Ce qui frappe d’emblée après une lecture en continu, c’est la manière dont cet ouvrage permet de situer le Programme RCF. Sur le plan de l’approche historiographique, il s’inscrit dans la longue durée, comme le montre l’article de J. Ravel. Plusieurs recherches viennent par ailleurs rappeler, réévaluer, raconter autrement – et parfois contredire – des éléments historiques connus : c’est notamment le cas des articles sur Voltaire (T. Luckett, L. Clay, P. Frantz, Logan J. Connors), du long article encyclopédique de F. Velde ou de celui de W. Weber. Ces exemples témoignent du fait que la présence de données et de graphes peut conduire à modifier certains points de l’histoire du théâtre. D’autres articles, viennent rendre compte des transformations profondes et inédites qu’apporte et qu’inspire le Projet RCF en regard des méthodes d’enquête en sciences humaines. On pense aux articles de J. Cherbuliez et de J. Peters ainsi qu’aux commentaires de D. Miller qui interrogent le futur de nos recherches. Cette tension entre continuité et projection est constitutive de ce projet et elle nous apparaît comme l’une des manières fécondes de relier les articles du recueil. Nos commentaires visent aussi à mettre en perspective les réflexions qui s’y trouvent en regard des développements actuels du Programme RCF, qui, dans une certaine mesure, espère répondre aux questions laissées en suspens dans ce volume.

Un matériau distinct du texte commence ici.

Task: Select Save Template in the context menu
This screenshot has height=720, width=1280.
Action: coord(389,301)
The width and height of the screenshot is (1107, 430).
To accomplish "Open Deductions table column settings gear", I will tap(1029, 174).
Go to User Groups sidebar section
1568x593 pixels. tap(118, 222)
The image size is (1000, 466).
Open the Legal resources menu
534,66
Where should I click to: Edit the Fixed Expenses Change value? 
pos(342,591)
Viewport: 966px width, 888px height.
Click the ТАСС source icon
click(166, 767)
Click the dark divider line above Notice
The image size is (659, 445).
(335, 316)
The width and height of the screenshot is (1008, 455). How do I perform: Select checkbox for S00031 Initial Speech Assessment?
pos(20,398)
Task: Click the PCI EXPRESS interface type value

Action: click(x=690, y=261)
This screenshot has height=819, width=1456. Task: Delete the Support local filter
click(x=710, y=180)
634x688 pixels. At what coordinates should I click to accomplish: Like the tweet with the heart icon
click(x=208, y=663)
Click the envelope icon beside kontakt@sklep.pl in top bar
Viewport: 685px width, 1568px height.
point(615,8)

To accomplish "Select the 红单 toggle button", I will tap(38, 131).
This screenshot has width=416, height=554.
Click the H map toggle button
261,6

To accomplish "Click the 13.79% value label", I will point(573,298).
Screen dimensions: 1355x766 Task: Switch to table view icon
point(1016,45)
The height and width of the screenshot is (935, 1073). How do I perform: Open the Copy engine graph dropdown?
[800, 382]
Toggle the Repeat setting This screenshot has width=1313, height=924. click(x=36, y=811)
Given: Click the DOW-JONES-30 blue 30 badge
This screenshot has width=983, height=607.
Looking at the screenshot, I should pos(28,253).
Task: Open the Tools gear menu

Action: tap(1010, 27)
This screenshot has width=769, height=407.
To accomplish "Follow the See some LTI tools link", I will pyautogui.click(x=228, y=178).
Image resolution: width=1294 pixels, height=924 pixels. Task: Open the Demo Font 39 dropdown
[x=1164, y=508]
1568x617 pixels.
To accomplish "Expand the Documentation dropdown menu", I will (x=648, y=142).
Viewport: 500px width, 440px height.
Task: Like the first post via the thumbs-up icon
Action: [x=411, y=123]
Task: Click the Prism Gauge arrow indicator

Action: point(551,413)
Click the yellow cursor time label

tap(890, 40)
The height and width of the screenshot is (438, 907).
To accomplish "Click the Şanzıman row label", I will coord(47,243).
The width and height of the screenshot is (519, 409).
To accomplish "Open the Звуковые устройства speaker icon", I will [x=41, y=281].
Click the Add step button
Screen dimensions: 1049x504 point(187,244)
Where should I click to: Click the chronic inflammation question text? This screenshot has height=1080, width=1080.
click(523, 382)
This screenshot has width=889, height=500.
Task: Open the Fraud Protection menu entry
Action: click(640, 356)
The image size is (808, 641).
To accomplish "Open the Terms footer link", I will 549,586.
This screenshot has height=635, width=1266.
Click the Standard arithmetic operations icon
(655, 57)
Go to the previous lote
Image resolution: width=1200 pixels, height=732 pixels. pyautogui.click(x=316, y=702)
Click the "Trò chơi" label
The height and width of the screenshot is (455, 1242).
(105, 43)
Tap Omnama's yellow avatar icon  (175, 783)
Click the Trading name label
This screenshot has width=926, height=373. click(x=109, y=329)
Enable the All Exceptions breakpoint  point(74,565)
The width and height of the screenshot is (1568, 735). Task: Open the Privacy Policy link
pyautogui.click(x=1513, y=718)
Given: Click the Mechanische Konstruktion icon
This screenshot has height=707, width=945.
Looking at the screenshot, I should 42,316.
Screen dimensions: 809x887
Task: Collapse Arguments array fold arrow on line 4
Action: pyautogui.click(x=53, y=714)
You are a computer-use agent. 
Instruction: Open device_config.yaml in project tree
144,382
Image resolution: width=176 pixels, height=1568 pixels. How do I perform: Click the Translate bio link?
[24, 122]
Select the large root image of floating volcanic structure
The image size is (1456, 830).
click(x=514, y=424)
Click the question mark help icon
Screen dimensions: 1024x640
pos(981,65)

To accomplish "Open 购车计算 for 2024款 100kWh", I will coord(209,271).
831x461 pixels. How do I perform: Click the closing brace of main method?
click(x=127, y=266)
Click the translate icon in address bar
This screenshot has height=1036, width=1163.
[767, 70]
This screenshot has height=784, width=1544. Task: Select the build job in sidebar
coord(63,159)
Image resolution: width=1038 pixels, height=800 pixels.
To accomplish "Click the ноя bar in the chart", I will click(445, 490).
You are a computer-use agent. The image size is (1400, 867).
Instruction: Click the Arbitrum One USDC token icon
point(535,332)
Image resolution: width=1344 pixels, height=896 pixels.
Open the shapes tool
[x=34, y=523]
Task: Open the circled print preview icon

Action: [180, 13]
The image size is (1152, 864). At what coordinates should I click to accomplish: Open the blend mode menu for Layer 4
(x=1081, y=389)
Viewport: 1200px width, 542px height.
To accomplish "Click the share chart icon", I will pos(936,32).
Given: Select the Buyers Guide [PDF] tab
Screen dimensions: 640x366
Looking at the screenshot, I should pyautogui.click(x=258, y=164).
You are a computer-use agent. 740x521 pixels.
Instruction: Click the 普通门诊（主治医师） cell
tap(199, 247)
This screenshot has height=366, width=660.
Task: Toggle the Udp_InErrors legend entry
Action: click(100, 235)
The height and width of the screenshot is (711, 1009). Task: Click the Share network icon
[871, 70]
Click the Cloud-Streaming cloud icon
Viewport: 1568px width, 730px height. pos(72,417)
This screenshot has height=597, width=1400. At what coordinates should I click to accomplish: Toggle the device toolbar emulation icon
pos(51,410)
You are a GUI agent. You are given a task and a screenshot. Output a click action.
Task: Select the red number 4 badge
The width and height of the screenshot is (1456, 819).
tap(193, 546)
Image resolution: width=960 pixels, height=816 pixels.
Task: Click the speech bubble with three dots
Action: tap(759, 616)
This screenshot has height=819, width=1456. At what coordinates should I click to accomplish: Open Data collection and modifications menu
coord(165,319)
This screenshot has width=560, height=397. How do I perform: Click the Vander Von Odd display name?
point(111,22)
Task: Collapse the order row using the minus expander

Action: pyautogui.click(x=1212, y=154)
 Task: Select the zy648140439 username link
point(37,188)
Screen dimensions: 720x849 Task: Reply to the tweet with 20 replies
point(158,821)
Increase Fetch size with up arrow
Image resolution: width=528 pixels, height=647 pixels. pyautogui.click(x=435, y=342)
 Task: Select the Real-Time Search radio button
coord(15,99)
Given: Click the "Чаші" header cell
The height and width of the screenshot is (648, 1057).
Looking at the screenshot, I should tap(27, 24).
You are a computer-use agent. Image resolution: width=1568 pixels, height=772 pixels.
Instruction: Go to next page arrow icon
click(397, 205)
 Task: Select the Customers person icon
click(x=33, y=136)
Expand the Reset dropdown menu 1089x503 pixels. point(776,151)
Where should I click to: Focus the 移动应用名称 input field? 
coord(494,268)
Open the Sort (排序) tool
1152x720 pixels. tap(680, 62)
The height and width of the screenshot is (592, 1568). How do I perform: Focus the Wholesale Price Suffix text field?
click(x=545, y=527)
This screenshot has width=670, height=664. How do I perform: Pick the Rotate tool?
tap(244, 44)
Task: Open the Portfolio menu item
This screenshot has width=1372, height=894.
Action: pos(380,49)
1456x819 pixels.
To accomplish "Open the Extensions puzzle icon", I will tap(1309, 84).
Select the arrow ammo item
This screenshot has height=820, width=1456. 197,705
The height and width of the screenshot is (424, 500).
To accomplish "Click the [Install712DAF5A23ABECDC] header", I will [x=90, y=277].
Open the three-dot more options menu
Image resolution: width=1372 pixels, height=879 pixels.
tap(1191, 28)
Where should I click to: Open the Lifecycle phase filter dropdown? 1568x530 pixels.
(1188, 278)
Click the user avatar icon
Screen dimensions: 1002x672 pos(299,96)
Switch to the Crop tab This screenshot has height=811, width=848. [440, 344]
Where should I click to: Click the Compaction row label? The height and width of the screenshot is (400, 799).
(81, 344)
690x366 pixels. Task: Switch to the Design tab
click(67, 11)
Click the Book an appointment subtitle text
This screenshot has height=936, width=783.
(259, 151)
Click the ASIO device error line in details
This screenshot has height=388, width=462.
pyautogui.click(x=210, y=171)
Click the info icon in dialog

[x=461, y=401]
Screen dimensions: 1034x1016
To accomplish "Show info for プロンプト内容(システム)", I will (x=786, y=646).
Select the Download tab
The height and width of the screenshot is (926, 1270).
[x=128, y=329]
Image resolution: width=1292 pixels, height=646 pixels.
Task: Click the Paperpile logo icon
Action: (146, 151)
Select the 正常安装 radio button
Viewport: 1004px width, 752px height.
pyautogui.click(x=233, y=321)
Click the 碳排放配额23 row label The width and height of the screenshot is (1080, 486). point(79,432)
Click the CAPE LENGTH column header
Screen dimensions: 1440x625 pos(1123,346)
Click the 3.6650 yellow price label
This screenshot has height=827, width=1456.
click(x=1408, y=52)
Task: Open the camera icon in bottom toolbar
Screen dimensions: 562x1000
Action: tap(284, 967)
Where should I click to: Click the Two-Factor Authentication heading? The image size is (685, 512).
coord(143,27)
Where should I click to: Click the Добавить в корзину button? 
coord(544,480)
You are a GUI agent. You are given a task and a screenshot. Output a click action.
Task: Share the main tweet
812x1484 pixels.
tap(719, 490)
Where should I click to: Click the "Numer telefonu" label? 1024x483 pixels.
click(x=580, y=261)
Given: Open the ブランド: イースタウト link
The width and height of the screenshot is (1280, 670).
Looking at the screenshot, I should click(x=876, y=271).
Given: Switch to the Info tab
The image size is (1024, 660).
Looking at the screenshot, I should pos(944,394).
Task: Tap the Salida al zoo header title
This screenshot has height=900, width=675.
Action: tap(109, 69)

Pour mieux comprendre le Projet RCF et son utilité, il faut commencer par citer l’article d’un de ses fondateurs, J. Ravel qui, après avoir noté que les humanités numériques font débat puisque ses détracteurs affirment qu’elles n’apportent pas grand chose malgré une débauche de moyens et des investissements massifs, teste les données qui y sont déposées en regard des recherches qui ont été préalablement menées sur le même corpus. J. Ravel, en effet, reprend trois travaux majeurs – les Tablettes dramatiques du Chevalier de Mouhy au milieu du XVIIIe siècle, les données tabulaires d’Alexandre Joannidès dans les années 1901-1927 et, enfin, les transcriptions partielles des registres par Henry Carrington Lancaster publiées entre 1941 et 1951 – pour les confronter au Projet RCF. J. Ravel éclaire un élément essentiel : toute entreprise de recherche et de compilation s’inscrit dans un contexte et une épistémè singuliers. La démarche critique peut dès lors devenir un lieu d’observation privilégié et, ultimement, un espace de réflexivité. C’est en se penchant sur cette longue histoire des transcriptions et des interprétations des registres que J. Ravel parvient ainsi à établir une meilleure perspective critique sur le Projet RCF et plus largement sur les travaux en humanités numériques durant la seconde décennie du XXIe siècle. Mais ce n’est pas une plaidoirie, car l’article procède par une série d’expérimentations à partir des résultats que chaque entreprise donne à lire.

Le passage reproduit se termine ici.